Sering kali nada protes dan teguran keras dialamatkan kepada pemerintah bila dalam kebijakan atau hal-hal yang menyangkut kepentingan publik dirasa tidak sesuai dengan kaidah dan norma Islam. Dari pernyataan di media nasional hingga aksi demonstrasi di jalan-jalan. Beberapa ulama yang kerap melayangkan teguran kepada pemerintah adalah Ustadz Abu Bakar Ba’asyir dan Habib Rizieq Syihab. Dua tokoh ini menjadi symbol perlawanan ummat Islam atas kebijakan pemerintah yang dinilai sewenang-wenang. Hingga akhirnya segala bentuk kekerasan dan aksi merugikan masyarakat atas nama Islam dialamatkan kepada dua tokoh ulama ini, terutama Ustadz Abu Bakar Ba’asyir. Seperti kita ketahui, Pimpinan Pondok Ngruki ini dituduh sebagai mastermind dari aksi yang dituduh sebagai aksi terorisme hanya gara-gara pelaku mengenal atau pernah menjadi murid ustadz yang telah lanjut usia ini.

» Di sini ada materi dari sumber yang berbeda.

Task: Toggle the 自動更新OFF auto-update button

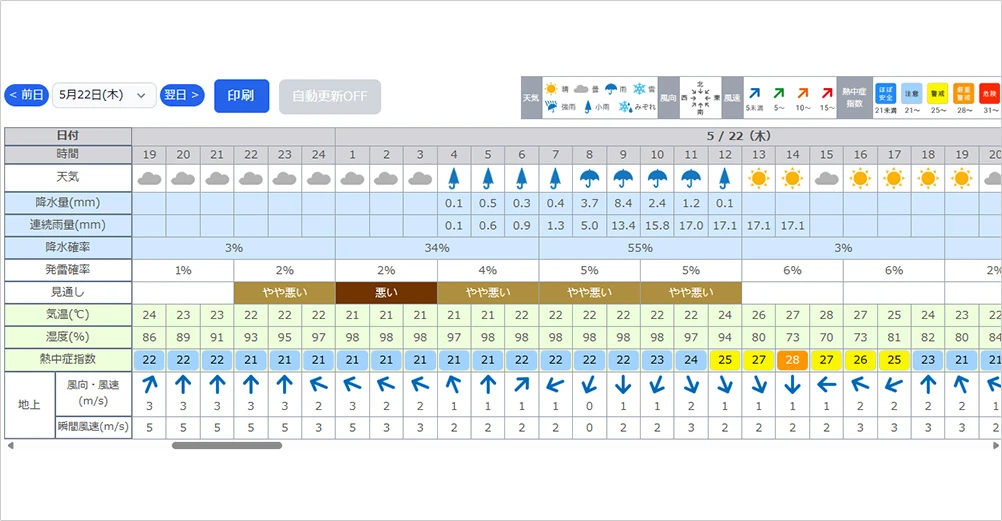Action: click(x=330, y=97)
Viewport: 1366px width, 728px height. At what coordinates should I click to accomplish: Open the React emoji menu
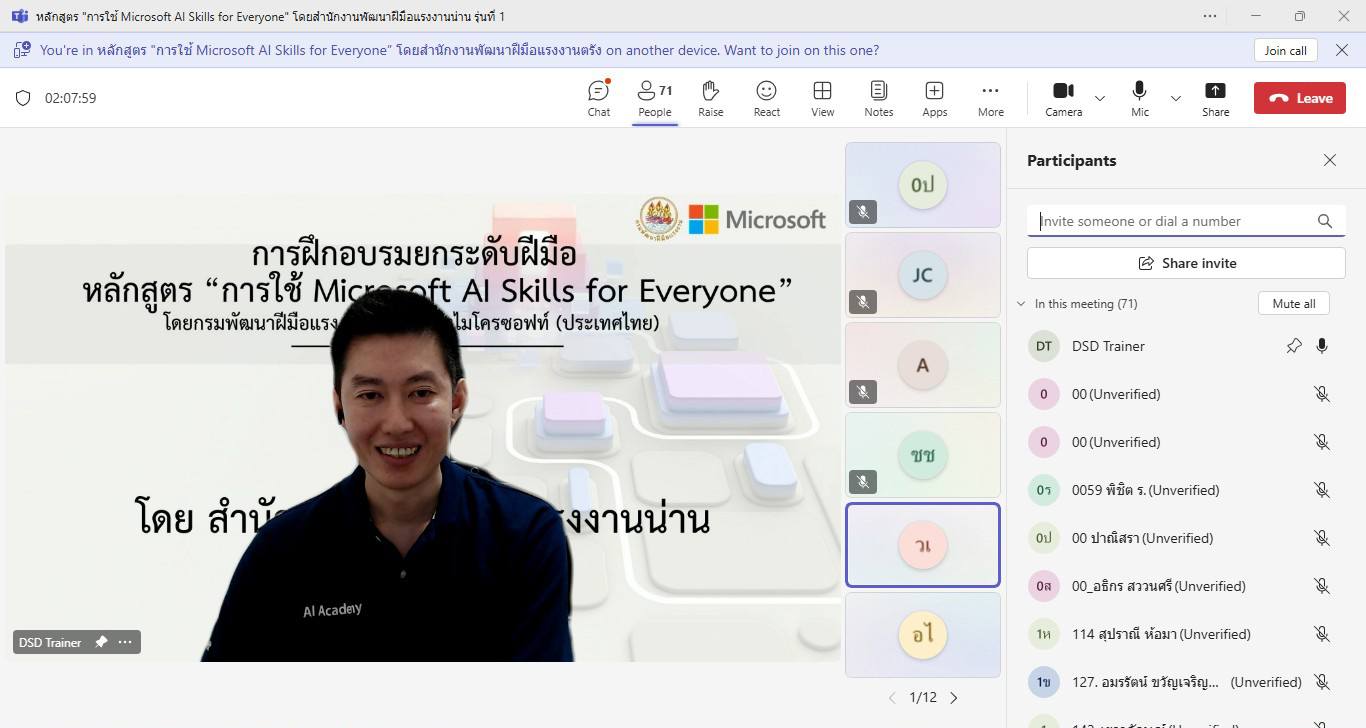766,98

Di sisi, lain respon masyarakat terhadap Islam juga makin mengkristal. Masyarakat Islam kini tidak lagi hanya duduk sebagai penonton. Mereka lebih aktif dalam memperjuangkan hak-hak asasi mereka daripada bila kita menengok ke belakang satu dekade lalu.

Dari berbagai fenomena ini, nampaknya menjadi sinyal merah bagi para pemangku kebijakan di Indonesia yang tidak menghendaki Islam menjadi tatanan di Indonesia. Mereka beranggapan bahwa perlu dilakukan sebuah upaya yang sistemik dan terintegrasi untuk merespon gerak laju perkembangan politik dan social dari ummat Islam. Jangan sampai kejadian seperti di Aljazair, dan terakhir di Turki terjadi di Indonesia. Karena kini Turki menjadi lebih Islami dan kuat dengan kultur Islamnya. Oleh karena itu, kebijakan yang akan dibuat ke depan perlu lebih di telaah agar lebih “Indonesia” dan jangan sampai terkesan “Islami”. Begitu kira-kira hemat mereka. Sehingga tindakan awal sebelum membuat kebijakan adalah dengan mengumpulkan informasi sebanyak-banyaknya mengenai potensi, kondisi kekinian, pola gerak, peta kekuatan, dan peta potensi dari seluruh aktivitas masyarakat Indonesia, terutama ummat Islam.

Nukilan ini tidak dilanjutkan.